> **ACTIVITY**
Take the line containing "Screen dimensions: 161x119" and all lines after it to the end of the records, and output them exactly.

> **DATA FOR THE TASK**
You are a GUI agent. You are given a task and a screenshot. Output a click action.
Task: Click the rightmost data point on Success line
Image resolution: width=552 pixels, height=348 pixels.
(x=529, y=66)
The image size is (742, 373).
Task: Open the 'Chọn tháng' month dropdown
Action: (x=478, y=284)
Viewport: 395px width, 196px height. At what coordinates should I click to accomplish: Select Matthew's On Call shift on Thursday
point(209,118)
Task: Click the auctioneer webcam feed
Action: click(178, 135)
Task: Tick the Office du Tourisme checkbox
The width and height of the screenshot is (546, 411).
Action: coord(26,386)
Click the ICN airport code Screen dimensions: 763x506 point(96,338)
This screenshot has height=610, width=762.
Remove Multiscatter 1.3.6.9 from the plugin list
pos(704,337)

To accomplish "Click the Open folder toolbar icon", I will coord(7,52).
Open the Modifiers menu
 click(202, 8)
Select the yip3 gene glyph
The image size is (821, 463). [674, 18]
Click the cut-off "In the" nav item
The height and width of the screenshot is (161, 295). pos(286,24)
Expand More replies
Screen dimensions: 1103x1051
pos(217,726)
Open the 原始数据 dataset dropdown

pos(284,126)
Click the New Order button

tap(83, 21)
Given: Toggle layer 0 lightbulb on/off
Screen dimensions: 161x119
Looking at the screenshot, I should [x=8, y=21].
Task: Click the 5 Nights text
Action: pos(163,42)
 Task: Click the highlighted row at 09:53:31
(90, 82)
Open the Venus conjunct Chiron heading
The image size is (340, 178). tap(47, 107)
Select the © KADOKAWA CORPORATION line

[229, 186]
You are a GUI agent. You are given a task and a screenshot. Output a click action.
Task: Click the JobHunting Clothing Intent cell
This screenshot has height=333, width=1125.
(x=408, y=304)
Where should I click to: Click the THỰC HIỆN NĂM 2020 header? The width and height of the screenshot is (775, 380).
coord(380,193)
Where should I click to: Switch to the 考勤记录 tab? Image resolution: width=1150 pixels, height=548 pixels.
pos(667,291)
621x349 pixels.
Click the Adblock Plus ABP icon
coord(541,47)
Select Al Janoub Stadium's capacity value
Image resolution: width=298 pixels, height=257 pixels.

> **TASK OUTPUT**
Screen dimensions: 161x119
Looking at the screenshot, I should [x=8, y=21].
Task: Click the 5 Nights text
Action: pos(163,42)
 Task: Click the highlighted row at 09:53:31
(90, 82)
Open the Venus conjunct Chiron heading
The image size is (340, 178). tap(47, 107)
Select the © KADOKAWA CORPORATION line

[229, 186]
You are a GUI agent. You are given a task and a screenshot. Output a click action.
Task: Click the JobHunting Clothing Intent cell
This screenshot has height=333, width=1125.
(x=408, y=304)
Where should I click to: Click the THỰC HIỆN NĂM 2020 header? The width and height of the screenshot is (775, 380).
coord(380,193)
Where should I click to: Switch to the 考勤记录 tab? Image resolution: width=1150 pixels, height=548 pixels.
pos(667,291)
621x349 pixels.
Click the Adblock Plus ABP icon
coord(541,47)
Select Al Janoub Stadium's capacity value
Image resolution: width=298 pixels, height=257 pixels.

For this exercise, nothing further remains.